Hidden Figures

Hidden Figures: The American Dream and the Untold Story of the Black Women Mathematicians Who Helped Win the Space Race

By: Margot Lee Shetterly / Narrated By: Robin Miles

Length: 10 hrs and 47 mins

Worth it for the prologue and the epilogue

I guess I really should’ve liked Hidden Figures more than I did; after all, I got it because an audiobook I dearly loved: The Rise of the Rocket Girls, had in its history but a single black woman. Count ‘em! One! So I s’pose I was expecting more about the extra resilience women of color had to have in order to survive, in order to perhaps thrive.

What you actually get is Shetterly’s inexperience as an historian and biographer. The stories lack unity. She’ll be writing of racial discrimination the women faced, then she’ll jump to a large chunk on the history of aeronautics, then she’ll jump to a long story about one of the women making a soapbox cart with her son. You kinda have to pop around in your mind just when you’ve gotten settled into one way of thinking. Further, the women didn’t seem to have much to do with each other, as written, so this is not a story of great women friendships either. I never saw the movie, so forgive me if I’m wrong, but the promo pictures for Hidden Figures the movie show three strong women, unified.

Uhm, no? It doesn’t seem to be about that either.

Mostly, it seemed to be about race discrimination in Virginia from the 1940s-to around 1969; it was all rather impersonal.

Don’t get me wrong—when the women were talked of as individuals with incredible minds and a love for science and mathematics, the story really took off. These were some inspiring women. It’s just that most of the story can be summed up by what Dorothy Vaughan intimated: That what she could change, she changed. And what she couldn’t, she endured. There’s a lot throughout the book of women simply enduring the system.

Ahhhhh, but then we get to the dazzling epilogue where Shetterly’s writing is far more immediate, far more intimate. She says she had to cut out a very, very large portion of the book that deals with the women during the post-Golden Age of space. I really liked it because it showed women acting strongly and fiercely; it showed how they stood up for themselves and for each other; it showed how they went out of their way to go out and inspire girls and young women. THAT was riveting, and I did some pretty heavy-duty cheering for some amazing women.

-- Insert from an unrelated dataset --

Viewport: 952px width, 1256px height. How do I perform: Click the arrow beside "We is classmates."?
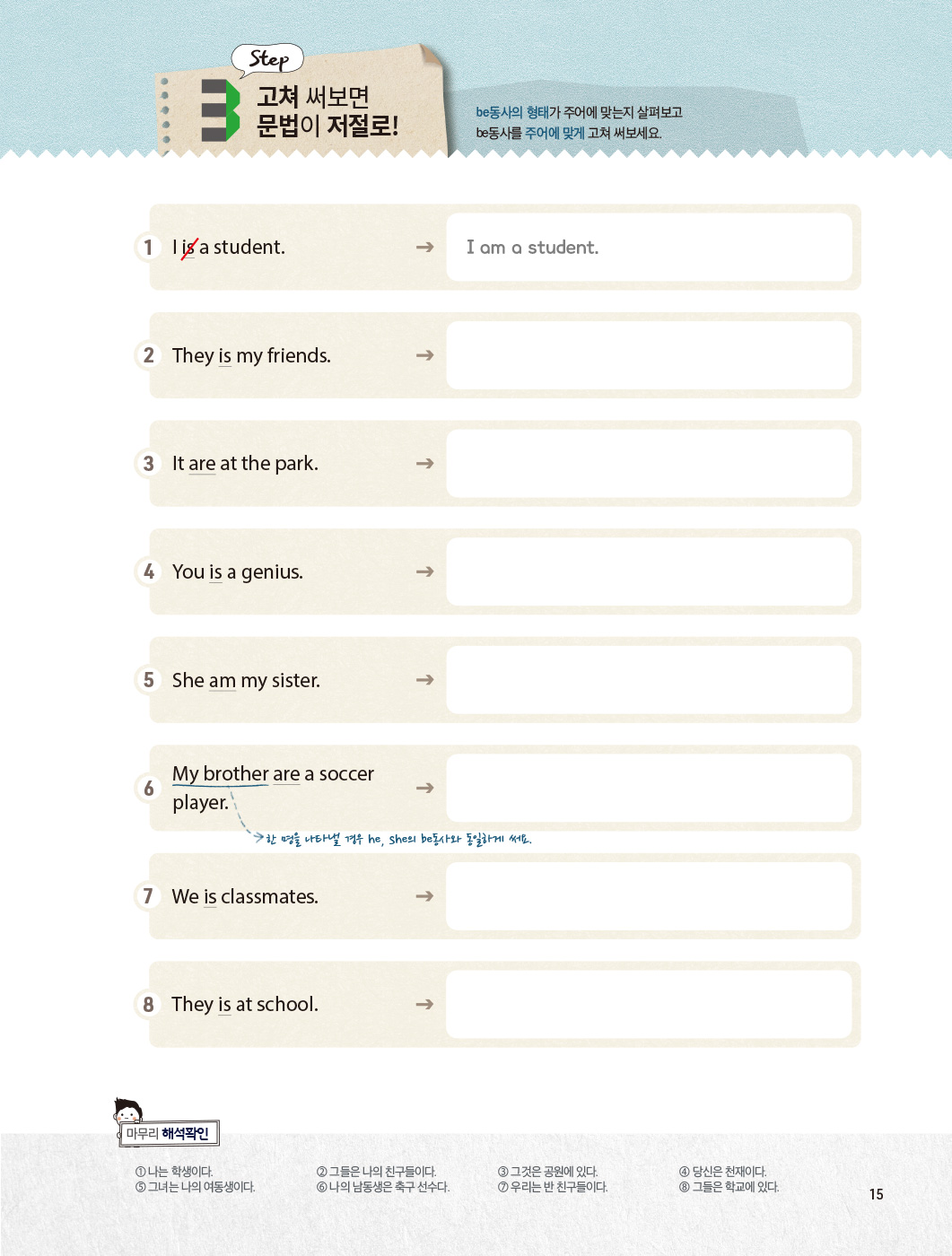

I wish I could say that the narration brought the women to life. Robin Miles is, after all, a seasoned narrator, and she does well with the text. It’s just that for the most part of the book, the writing doesn’t bring the women to life so much as it brings an era of discrimination out. >Heavy Sigh<

Still, like I said, I liked the intro of how Shetterly came to be inspired to write the stories, and I really, really liked the ending. It’s just that perhaps an editor could’ve nudged her to shake up her other writing some. But when all is said and done, this is a story that should be known, and I’m glad I listened to it.